In this section, we have created a convolutional neural network that we'll be using for our fashion MNIST dataset image classification. Our CNN is simple with only 2 convolution layers and one linear/dense layer. The first convolution layer has **32 channels** and a kernel size of **(3,3)**. The second layer convolution layer has **16 channels** and a kernel size of **(3,3)**. Both have a padding of **'SAME'** which indicates that kernel should be applied after padding so that input and output height and width of an image are the same.

The images after first layer will be transformed from shape **(n_samples,height,width,1)** to **(n_samples,height,width,32)**. The first layer will transform 1 channel image into 32 channels. The height and width in our case are **28**. After applying the convolution layer, we have applied **Relu (rectified linear unit)** activation to the output image. The second layer will transform images from shape **(n_samples,height,width,32)** to **(n_samples,height,width,16)**. After the second convolution layer, we have again applied **Relu** activation to the output.

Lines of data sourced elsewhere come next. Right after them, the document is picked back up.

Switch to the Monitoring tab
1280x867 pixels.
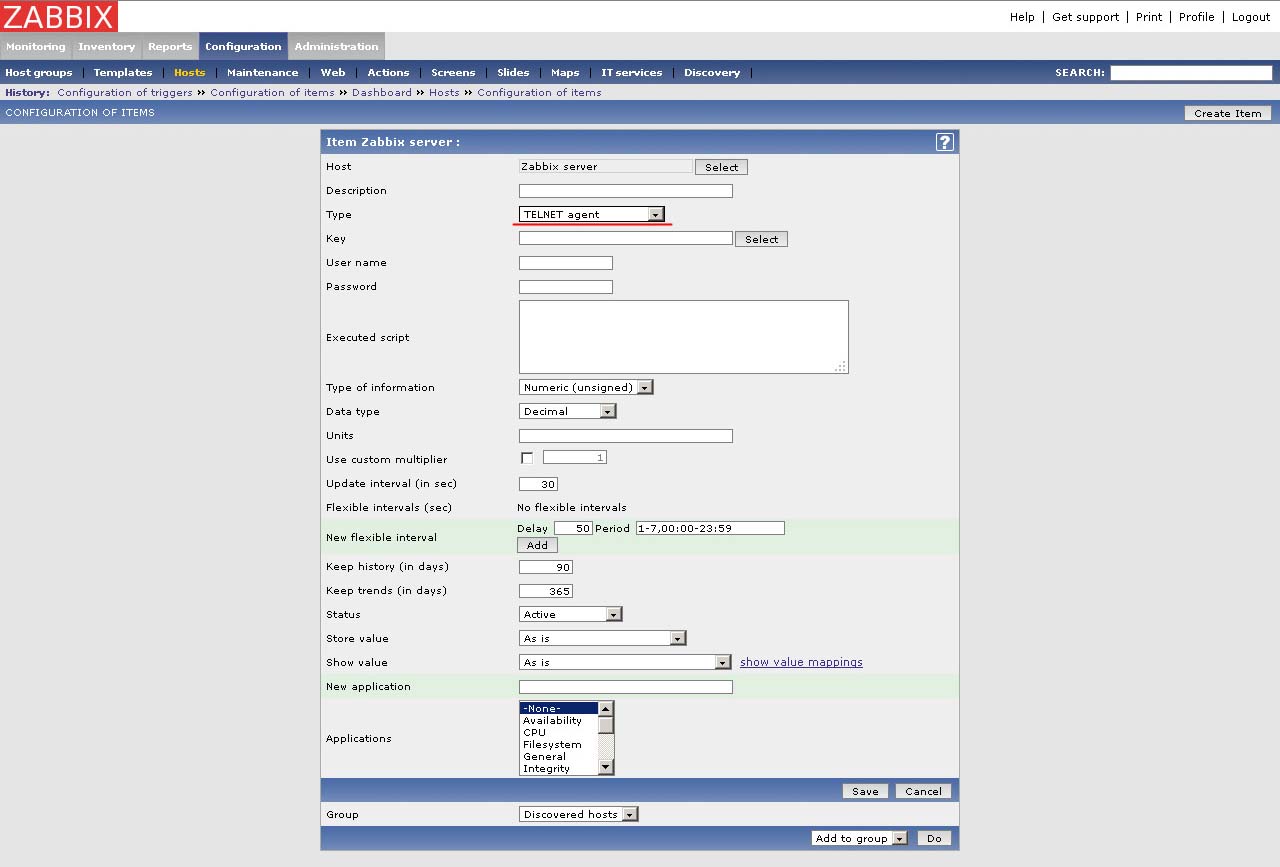pyautogui.click(x=36, y=46)
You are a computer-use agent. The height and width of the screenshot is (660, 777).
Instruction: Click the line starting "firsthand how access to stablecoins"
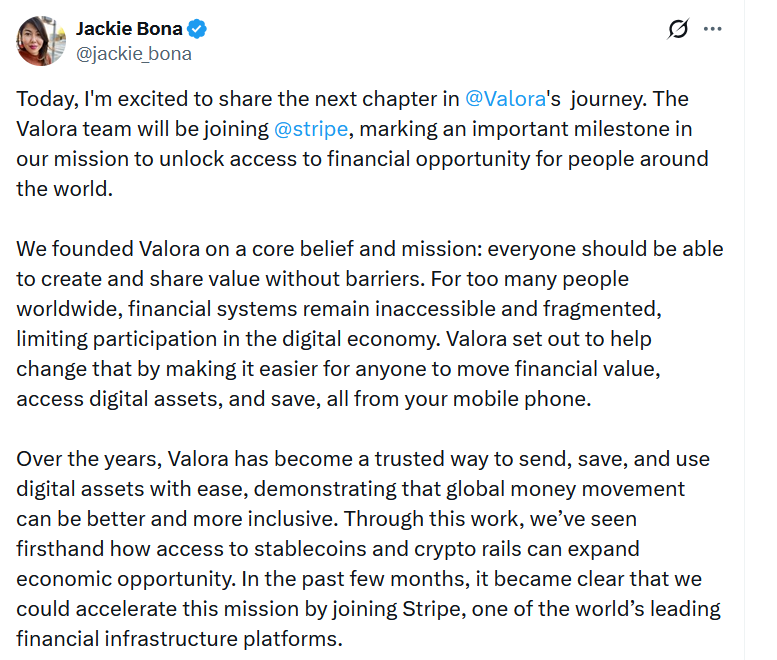(328, 549)
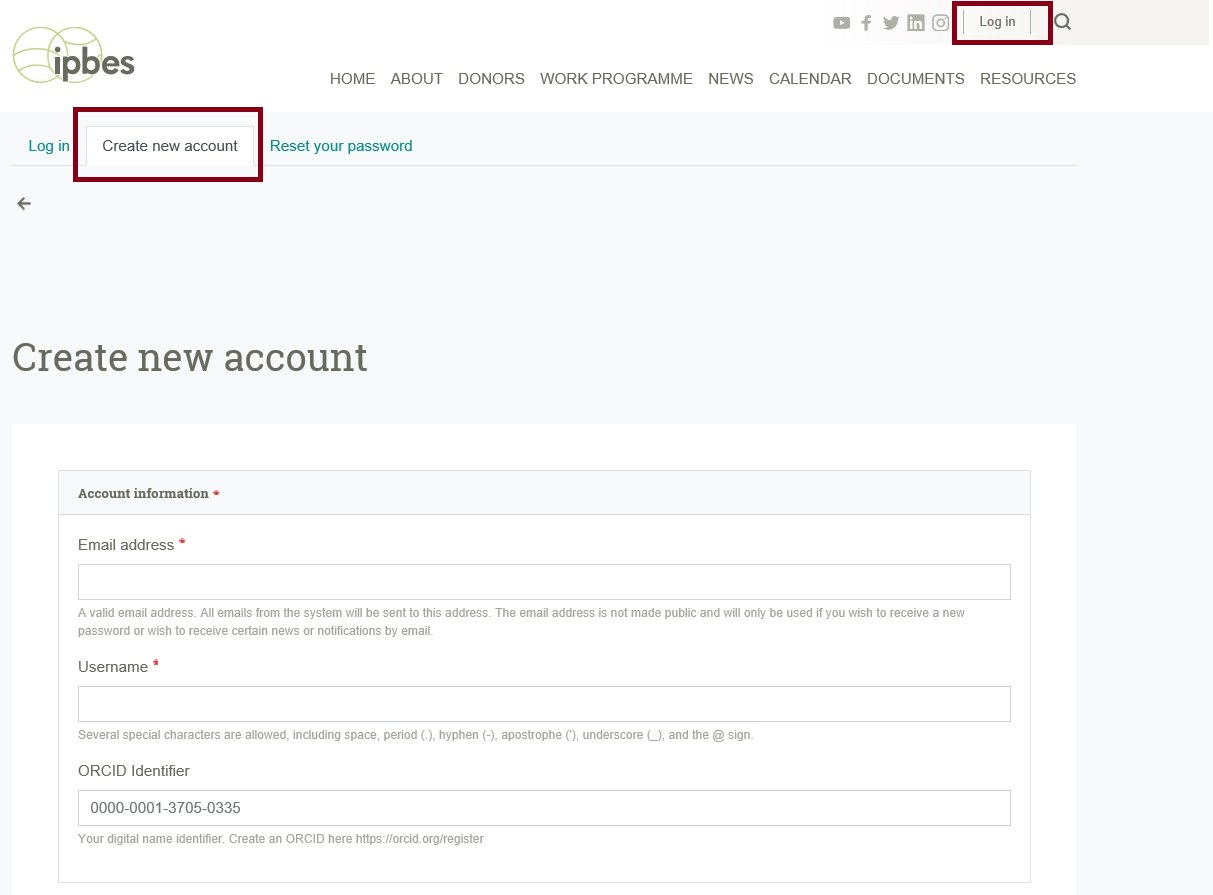Select the Create new account tab
Image resolution: width=1213 pixels, height=895 pixels.
point(170,146)
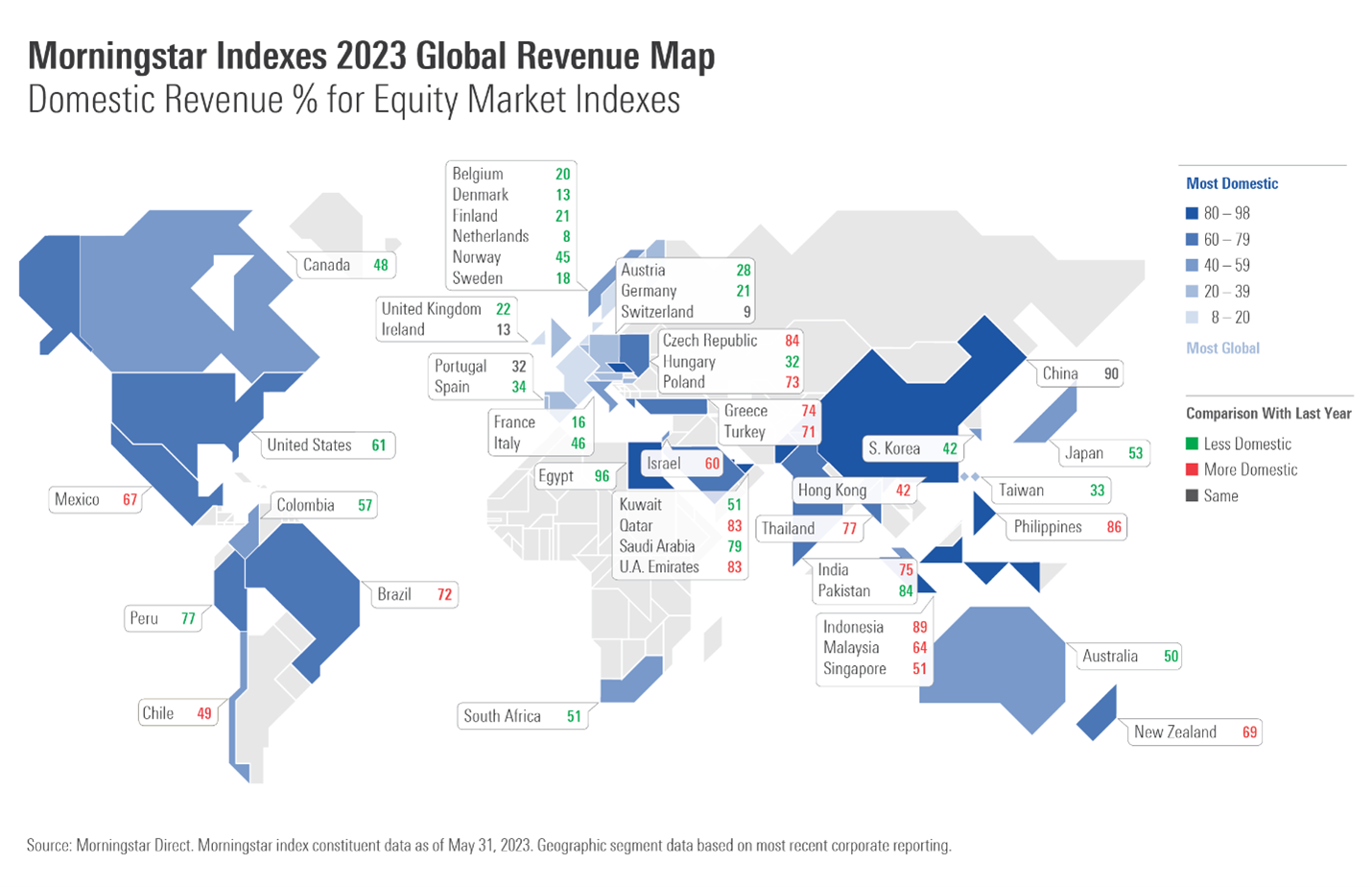Click the lightest 8 – 20 legend swatch
Image resolution: width=1372 pixels, height=887 pixels.
(1192, 317)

After two convolution layers, we have flattened the output. The new shape now will be **(n_samples, height x width x 16) = (n_samples, 28 x 28 x 16) = (n_samples, 12544)**. After flattening the output, we have added the last dense layer with a number of units the same as our number of classes which is **10**. At last, we have applied **softmax** activation function which maps all 10 output values in the range **[0,1]** such that the sum of all of them is 1. We can then predict image class as the one with the highest value from that 10.

We have created our neural network using **serial()** API of **stax** by giving layers in sequence to it in which they will be applied. The **serial()** function returns two other functions.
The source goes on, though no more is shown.